Items contained in a dataset
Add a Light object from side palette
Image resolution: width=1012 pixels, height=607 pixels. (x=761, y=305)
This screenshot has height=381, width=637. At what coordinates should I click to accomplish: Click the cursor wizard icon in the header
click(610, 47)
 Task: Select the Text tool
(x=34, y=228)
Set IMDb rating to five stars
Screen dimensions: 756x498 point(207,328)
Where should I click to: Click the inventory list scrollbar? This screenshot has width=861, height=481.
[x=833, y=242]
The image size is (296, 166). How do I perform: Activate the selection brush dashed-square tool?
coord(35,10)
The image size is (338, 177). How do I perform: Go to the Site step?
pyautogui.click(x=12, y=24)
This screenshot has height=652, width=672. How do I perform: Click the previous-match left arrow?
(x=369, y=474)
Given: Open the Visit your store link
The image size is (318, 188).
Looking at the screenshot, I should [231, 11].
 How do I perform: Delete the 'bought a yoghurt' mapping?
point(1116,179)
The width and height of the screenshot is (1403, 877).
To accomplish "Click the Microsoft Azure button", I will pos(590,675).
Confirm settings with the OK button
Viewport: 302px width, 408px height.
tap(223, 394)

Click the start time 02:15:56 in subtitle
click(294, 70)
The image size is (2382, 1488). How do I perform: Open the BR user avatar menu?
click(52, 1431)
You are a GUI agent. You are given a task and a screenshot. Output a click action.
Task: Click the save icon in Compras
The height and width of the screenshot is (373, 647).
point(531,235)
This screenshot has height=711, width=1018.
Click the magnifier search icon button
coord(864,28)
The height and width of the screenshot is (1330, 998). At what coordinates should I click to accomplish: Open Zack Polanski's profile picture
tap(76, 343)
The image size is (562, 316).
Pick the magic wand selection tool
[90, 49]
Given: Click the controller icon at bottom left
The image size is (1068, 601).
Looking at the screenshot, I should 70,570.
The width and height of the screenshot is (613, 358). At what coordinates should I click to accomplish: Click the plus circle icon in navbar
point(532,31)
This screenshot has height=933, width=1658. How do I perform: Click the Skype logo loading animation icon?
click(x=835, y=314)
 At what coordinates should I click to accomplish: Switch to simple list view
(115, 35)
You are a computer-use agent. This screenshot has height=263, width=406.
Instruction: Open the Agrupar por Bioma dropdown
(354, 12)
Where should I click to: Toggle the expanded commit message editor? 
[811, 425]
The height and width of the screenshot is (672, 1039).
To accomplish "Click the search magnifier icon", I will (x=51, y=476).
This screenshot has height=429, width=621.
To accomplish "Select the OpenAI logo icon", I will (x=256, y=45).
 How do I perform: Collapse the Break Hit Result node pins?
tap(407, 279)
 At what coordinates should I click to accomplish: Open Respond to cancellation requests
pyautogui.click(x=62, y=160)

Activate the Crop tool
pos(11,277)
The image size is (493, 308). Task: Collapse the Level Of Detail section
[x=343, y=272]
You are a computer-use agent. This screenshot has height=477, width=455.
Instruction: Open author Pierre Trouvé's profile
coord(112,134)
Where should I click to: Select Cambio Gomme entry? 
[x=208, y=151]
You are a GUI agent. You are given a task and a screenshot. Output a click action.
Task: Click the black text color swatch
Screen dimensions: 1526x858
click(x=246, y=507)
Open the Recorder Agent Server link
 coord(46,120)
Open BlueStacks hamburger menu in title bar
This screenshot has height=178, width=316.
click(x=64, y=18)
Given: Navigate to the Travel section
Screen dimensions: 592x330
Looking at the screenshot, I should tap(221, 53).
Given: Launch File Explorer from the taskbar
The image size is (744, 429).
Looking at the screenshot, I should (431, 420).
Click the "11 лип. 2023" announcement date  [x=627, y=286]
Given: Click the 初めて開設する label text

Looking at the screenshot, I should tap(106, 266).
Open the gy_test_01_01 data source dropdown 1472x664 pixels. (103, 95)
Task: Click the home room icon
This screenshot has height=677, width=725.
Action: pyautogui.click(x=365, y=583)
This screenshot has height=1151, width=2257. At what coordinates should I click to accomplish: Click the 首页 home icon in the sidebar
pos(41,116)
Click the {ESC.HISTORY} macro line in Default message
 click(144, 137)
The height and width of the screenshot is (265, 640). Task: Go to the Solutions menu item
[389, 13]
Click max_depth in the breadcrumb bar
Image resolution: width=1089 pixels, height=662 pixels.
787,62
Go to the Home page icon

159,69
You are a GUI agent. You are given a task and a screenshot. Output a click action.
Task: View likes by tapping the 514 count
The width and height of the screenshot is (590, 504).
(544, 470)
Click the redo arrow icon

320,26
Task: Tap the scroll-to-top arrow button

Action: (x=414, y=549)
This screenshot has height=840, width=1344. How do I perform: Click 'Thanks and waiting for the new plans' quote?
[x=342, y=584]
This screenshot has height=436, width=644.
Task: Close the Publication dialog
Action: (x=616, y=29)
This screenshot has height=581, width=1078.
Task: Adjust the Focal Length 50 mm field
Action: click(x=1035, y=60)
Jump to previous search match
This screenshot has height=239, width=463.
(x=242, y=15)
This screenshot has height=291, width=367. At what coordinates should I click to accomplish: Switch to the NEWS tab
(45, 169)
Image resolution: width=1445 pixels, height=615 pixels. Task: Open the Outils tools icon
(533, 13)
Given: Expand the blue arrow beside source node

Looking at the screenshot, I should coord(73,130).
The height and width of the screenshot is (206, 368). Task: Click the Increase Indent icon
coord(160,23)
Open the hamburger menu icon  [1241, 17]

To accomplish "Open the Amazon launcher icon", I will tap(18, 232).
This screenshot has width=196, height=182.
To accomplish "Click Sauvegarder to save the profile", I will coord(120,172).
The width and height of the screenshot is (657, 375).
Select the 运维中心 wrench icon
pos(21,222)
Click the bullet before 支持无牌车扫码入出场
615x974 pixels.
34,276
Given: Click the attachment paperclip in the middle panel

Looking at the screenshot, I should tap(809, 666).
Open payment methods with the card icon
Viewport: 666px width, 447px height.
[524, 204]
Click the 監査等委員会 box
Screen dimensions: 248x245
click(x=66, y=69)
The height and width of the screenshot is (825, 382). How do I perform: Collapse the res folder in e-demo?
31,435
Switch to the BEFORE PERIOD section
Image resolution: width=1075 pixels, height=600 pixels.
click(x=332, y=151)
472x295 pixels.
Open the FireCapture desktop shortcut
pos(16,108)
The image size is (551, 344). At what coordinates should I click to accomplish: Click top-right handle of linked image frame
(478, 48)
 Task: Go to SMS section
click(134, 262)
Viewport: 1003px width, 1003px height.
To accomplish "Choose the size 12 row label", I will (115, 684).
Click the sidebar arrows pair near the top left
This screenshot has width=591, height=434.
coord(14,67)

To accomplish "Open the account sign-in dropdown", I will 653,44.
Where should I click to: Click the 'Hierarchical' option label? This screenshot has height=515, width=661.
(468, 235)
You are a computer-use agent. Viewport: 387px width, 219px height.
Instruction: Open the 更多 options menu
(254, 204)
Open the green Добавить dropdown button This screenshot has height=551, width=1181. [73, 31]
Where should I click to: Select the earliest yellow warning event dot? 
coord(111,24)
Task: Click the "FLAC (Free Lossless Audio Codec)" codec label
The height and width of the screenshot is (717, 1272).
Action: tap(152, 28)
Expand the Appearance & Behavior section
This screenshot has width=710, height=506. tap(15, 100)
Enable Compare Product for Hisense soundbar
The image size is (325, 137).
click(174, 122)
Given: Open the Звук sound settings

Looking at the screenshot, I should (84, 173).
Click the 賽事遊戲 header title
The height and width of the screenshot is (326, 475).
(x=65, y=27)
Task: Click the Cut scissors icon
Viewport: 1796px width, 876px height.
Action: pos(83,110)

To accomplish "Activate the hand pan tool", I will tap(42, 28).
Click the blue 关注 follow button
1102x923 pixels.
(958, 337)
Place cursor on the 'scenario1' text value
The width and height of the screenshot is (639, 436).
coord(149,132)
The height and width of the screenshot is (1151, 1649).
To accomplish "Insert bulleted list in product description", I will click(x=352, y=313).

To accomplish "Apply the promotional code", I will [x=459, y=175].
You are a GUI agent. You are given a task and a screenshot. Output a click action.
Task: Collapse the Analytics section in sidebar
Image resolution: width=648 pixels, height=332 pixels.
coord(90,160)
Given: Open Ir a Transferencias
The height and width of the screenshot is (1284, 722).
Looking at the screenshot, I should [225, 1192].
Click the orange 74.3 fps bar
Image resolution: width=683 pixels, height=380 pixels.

#### EXERCISE OBJECTIVE
Render the records above as a numbered list, from the line with "You are a computer-use agent. Viewport: 387px" up to and including the line with "Action: pos(83,110)", with blank lines omitted.

#### RESULT OF THE TASK
1. You are a computer-use agent. Viewport: 387px width, 219px height.
2. Instruction: Open the 更多 options menu
3. (254, 204)
4. Open the green Добавить dropdown button This screenshot has height=551, width=1181. [73, 31]
5. Where should I click to: Select the earliest yellow warning event dot? 
6. coord(111,24)
7. Task: Click the "FLAC (Free Lossless Audio Codec)" codec label
8. The height and width of the screenshot is (717, 1272).
9. Action: tap(152, 28)
10. Expand the Appearance & Behavior section
11. This screenshot has width=710, height=506. tap(15, 100)
12. Enable Compare Product for Hisense soundbar
13. The image size is (325, 137).
14. click(174, 122)
15. Given: Open the Звук sound settings
16. Looking at the screenshot, I should (84, 173).
17. Click the 賽事遊戲 header title
18. The height and width of the screenshot is (326, 475).
19. (x=65, y=27)
20. Task: Click the Cut scissors icon
21. Viewport: 1796px width, 876px height.
22. Action: pos(83,110)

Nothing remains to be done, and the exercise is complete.